Thursday, 22 November 2007

Bag is cat of out the the

Excuse the flat pack cliché title of this particular rant (Requires a little user assembly and a screwdriver). I’m reading the latest on the HMRC data handling cock-up with increasing frustration.

Wherever the disks are, I find myself thinking that if the agencies concerned checked down the back of the proverbial filing cabinet, the offending disks would be rapidly found. On the other hand, did some lazy slaphead say that they had burned off a couple of CD’s and not actually done what they said?

What really beggars belief is the Senior Management assertion that de sensitising the data would ‘cost too much’. Okay guys, here’s a heads up on data transfer. Most databases (In fact all the decent ones I ever came across) have a data import / export facility available to those who have sufficient access rights to the database application that manages the stored data. Although I'm a bit out of touch with these things, the menu options generally go something like this;

Select 'File' Menu
Select Import / Export from File menu dropdown
Select - Export from menu options
Select fields to be exported per record - a.k.a. 'Building a database query'
E.g. Salutation, First name, Surname, Street, Town, Relationship to parent / child, file number for cross reference. (Do not select 'All', only a chimp does that.)
Select export file format (CSV, Text, whatever)
Encoded / Not encoded - Yes / No
Password protect? - Yes / No or go straight to password option
Type in password
Type in password again in next field to confirm
Do you really want to do this? Yes / No
(Yes – now go and get a cup of coffee or have lunch while your machine merrily chunters away, you can even 'lock' your screen if you like)

Total time taken to select fields – Ten minutes maximum. The actual number of records would govern the processing time required, and a query of this nature would have a lot of records to go through. Record size, let’s be greedy and say 2kb. Ergo 25 million records will fit on 1 CD, no compression. For added safety, compress the file with a secondary password required to decompress the data. Actual processing time with compression, probably no more than three to four hours, maximum, maybe a lot less depending upon how fast their processors are and how wide the query has to cast its net to select the data. At any rate, selecting and compressing the data to a point where it can be securely burned onto a CD, four to five working hours. If you have a secure Intranet between Government agencies you could copy the file up to a secure Ftp location and e-mail the password(s) in an encrypted attachment to the desired recipient. Job done. Piss of piece.
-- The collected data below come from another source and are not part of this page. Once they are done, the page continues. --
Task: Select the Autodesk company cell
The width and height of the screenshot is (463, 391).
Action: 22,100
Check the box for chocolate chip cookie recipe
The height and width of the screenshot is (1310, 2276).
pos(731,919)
Compressing 500Mb of data, password encoding it and burning the CD? one hour tops, and it’s a long time since I had to do this sort of number processing. My figures could be way too slow because modern machines and processors should be much faster than when I were a lad.

I've done this myself and seen it work on flat file and distributed relational databases. It’s the skill in building the database query that counts. Nothing needs to be 'sanitised', you just select the bits of the records you want to 'export' and run the query. Is anyone telling me that people tasked with the maintenance of such databases don't know this? You emphatically do not transfer whole data files unless you're migrating or porting a system across to a new operating system or hardware platform.

This is all pretty basic stuff when dealing with ‘secure’ data. I could ask why this wasn’t done within HMRC, but now that the metaphorical horse has bolted, what’s the point? Brewery, a, run, couldn’t, up, a, piss, in. Such are the benefits of 20-20 hindsight, yet why were people with such an obvious ignorance of secure data handling doing making these decisions in the first place?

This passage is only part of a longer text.